Predatory Snails: the dark underbelly of Tyrian purple.

If you’re interested in greed, luxuria and over consumption (other wise known as pleionexia) you can’t help being fascinated by the idea of sea snails being literally milked to death to produce a few drops of a precious dye.

I had only the haziest notions of how Tyrian purple was produced but I like snails and purple is my favourite colour. Being as how it was the sole preserve of the rich and aristocratic I began to think I must do some research 0n the subject.

But if (like me) you thought snails were gentle little beasts that are never happier than when grazing on a wilted lettuce leaf you had better buck your ideas up.

This is the Murex snail, it lives in warmer seas than we ever know in the UK, but I’ve often found the empty shells in Kefalonia. Despising the health giving benefits of sea kelp or spirulina it has a nasty little habit of drilling into other shellfish and sucking out the contents. Not the only marine mollusc to do this – I thought I’d just drop this intriguing image in here.

The biter bit, so to speak.

Data for locating words and elements:
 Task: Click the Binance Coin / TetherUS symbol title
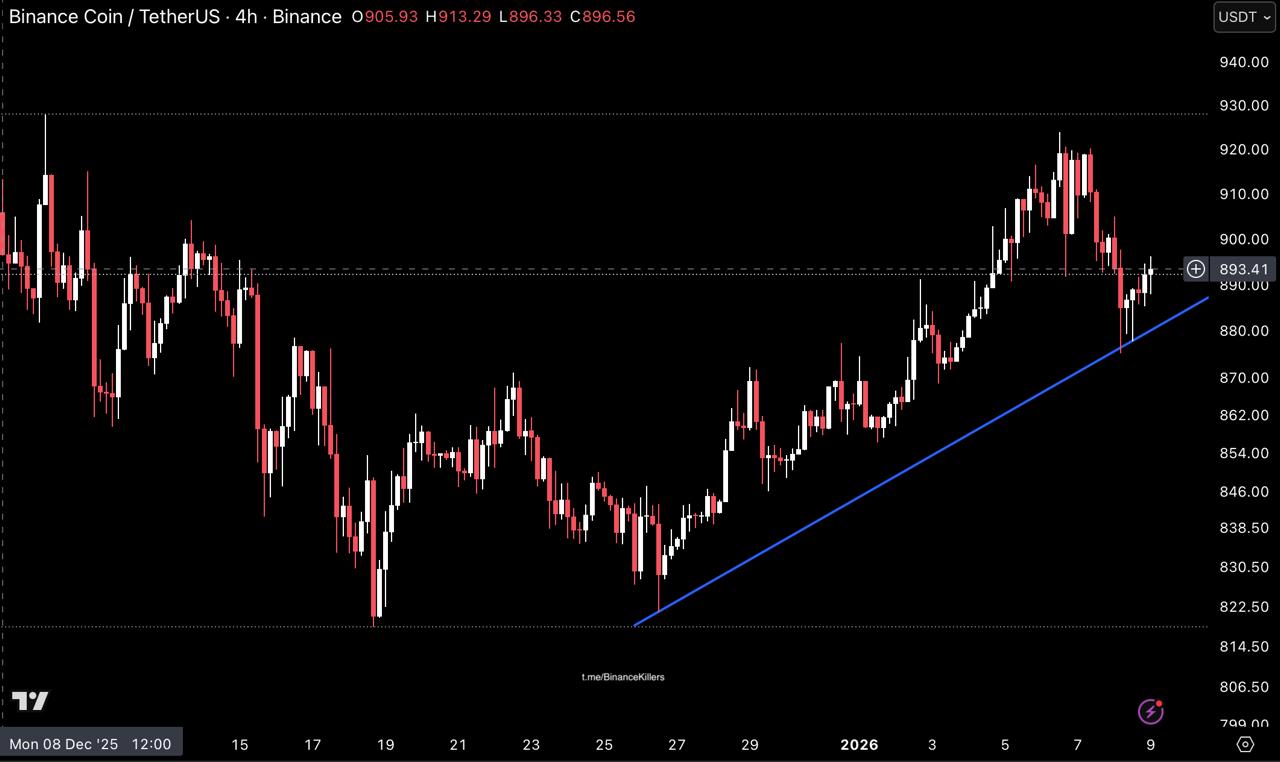pos(113,17)
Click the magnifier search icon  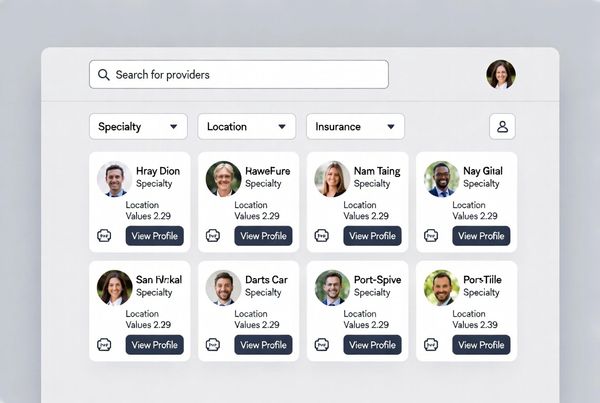(x=103, y=75)
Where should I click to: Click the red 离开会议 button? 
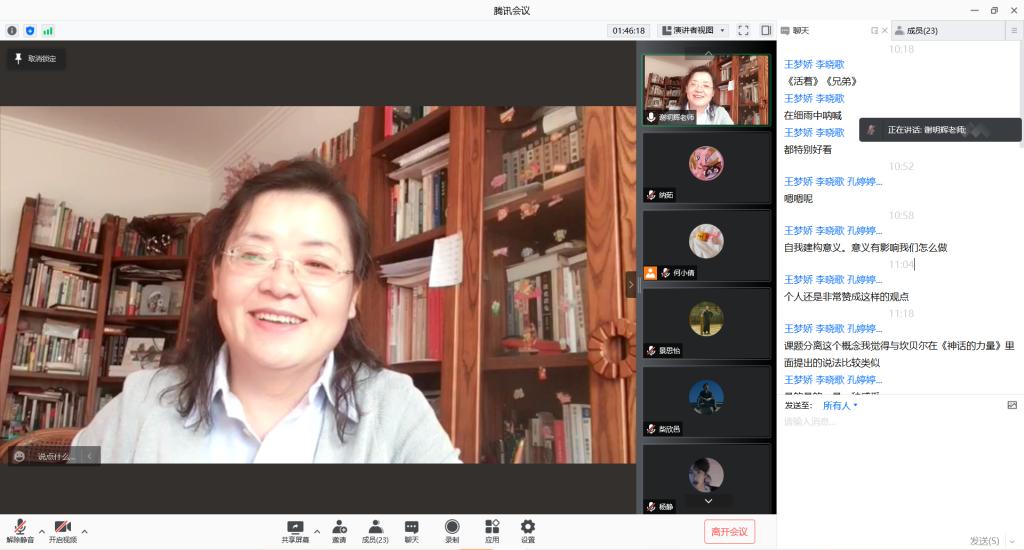(x=729, y=531)
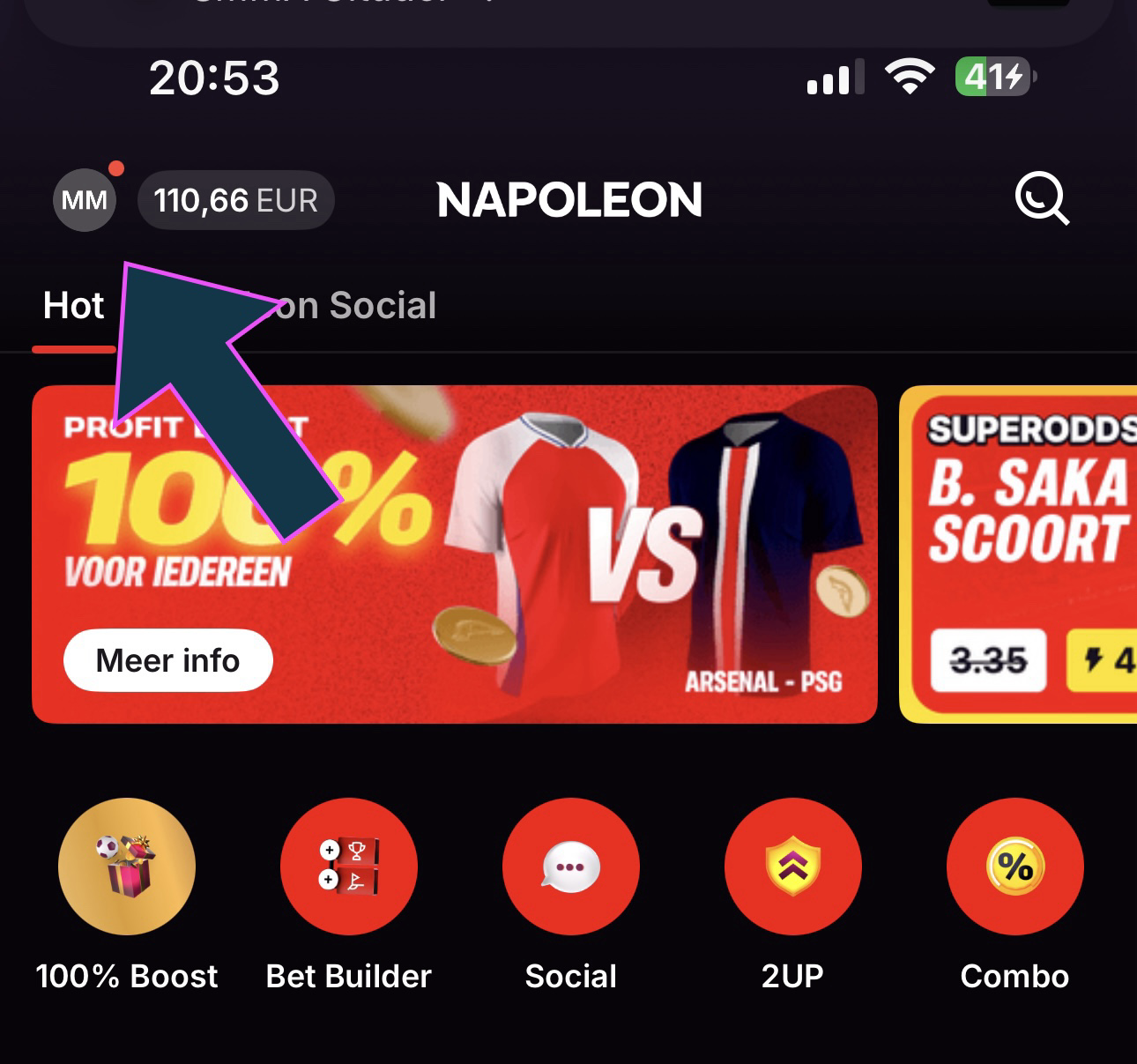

__JOB 1__
Reproduce the part of the Tyrian purple post that opens with the words containing "I had only the" and closes with "your ideas up.".
__JOB 2__
In the Tyrian purple post, where has the writer often found empty Murex shells?
This data was taken from a different source than the text.

__COMPLETE RESPONSE 1__
I had only the haziest notions of how Tyrian purple was produced but I like snails and purple is my favourite colour. Being as how it was the sole preserve of the rich and aristocratic I began to think I must do some research 0n the subject.

But if (like me) you thought snails were gentle little beasts that are never happier than when grazing on a wilted lettuce leaf you had better buck your ideas up.

__COMPLETE RESPONSE 2__
In Kefalonia.